-- Opening Marker --

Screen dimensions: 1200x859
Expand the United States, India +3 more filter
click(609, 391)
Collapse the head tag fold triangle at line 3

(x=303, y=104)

-- Closing Marker --

-- WHAT IS NEEDED --
Your answer must be the lines from the one with "Expand the United" through the last line of the data, repeated exactly and with nothing else.

-- EXPECTED ANSWER --
Expand the United States, India +3 more filter
click(609, 391)
Collapse the head tag fold triangle at line 3

(x=303, y=104)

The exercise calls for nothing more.